ところでこれは漢方理論になってしまうのだが「骨の髄に染みる」という言葉がある。骨の髄には何があるのかというと、腎臓から供給された‘精(せい)’がある。精は生体維持の中核である。精が発した生命反応を‘神(しん)’という。神は生命活動の中枢である。精神という言葉はここから生まれた。
 一般認識の‘神’と「生命活動の中枢」という説明とではずいぶん違うものととれる。‘神’という言葉は、人が作業として発揮した能力の最も高度な内容を言っていたのではないかと思っている。
 どうもなかなか医学へと話の筋が戻れないでいるが、漢方における‘証’という非常に合理的な治療形態の話をしたいのがこうなっている。そこで合理というものが、人の習性かそれよりも生理ではないかという私的解釈に基づいた説明をすすめる。
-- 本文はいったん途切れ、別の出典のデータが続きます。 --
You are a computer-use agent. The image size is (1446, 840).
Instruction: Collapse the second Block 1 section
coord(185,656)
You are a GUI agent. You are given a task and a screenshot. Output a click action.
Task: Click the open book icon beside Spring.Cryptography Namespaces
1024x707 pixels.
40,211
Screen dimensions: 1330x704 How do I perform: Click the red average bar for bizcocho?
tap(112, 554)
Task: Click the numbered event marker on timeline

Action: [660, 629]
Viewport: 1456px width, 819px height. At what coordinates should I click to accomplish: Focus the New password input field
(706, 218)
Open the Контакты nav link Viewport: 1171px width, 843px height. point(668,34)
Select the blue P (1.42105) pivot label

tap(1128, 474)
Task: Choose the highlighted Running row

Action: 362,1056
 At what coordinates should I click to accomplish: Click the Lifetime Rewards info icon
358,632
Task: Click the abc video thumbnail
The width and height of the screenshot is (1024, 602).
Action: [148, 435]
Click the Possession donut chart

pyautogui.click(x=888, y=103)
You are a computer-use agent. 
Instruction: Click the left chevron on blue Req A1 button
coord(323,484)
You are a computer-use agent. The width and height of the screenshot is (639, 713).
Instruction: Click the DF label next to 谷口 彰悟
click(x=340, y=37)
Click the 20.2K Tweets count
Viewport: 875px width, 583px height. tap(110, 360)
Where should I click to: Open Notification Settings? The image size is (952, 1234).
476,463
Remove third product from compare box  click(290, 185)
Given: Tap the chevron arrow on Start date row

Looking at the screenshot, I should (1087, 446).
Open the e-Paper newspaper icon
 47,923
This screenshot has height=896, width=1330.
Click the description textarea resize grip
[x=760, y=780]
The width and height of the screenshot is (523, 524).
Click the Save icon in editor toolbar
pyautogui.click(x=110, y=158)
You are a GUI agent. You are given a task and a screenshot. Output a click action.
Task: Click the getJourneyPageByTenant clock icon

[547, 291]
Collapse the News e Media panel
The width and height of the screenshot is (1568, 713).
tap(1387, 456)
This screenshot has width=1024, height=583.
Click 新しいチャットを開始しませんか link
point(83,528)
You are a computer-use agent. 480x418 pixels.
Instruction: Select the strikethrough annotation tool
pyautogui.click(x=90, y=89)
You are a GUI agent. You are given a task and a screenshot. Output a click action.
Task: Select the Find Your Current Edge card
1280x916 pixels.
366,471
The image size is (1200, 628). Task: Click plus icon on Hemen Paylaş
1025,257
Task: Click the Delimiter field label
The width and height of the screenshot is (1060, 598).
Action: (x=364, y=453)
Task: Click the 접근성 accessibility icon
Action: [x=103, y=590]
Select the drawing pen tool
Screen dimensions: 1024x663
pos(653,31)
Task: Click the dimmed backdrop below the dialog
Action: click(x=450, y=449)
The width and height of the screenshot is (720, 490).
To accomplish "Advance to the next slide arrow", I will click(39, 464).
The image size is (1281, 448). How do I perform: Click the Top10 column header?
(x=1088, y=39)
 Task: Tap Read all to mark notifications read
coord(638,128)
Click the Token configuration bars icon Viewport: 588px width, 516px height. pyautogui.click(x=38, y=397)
 5000年前に起きた四大文明は全て農耕から建ち上がっている。特に中国が農耕から自然観察へとむいたその内容の独自性は、四季の変化と内陸であったことの影響が特徴である。内陸であったことから食料は農作物が中心であった。しかし四季の恩恵から多彩な作物を授かったため、決して貧相な食生活ではなかったようである。ただ必ずしも生産供給は安定しているとはいえず、洪水や干ばつの打撃は受けていた。そして常に生産量の増大が命題であった。この安定供給と増量生産に人知が果たした役割は、易と農耕技術である。たった一つの農産物の種をまく時期を誤れば、その翌年の食糧確保はままならない。なぜなら連係して種をまく時期がずれていってしまうからである。なんの天災がなかったとしても生産量が落ち込めば、多くの人命を脅かす。そこでまずは農耕技術全般に、合理という精神が介在してくるのである。つまり少ない手間で多くの好結果を生むことは良いことだという事である。そのアイデアとノウハウを持った人間に‘神’を見たようだ。収穫予想を立てるために発達した易と干支はすでに殷の時代にはあったのだが、伝説では伏羲や神農という神が作ったとされている。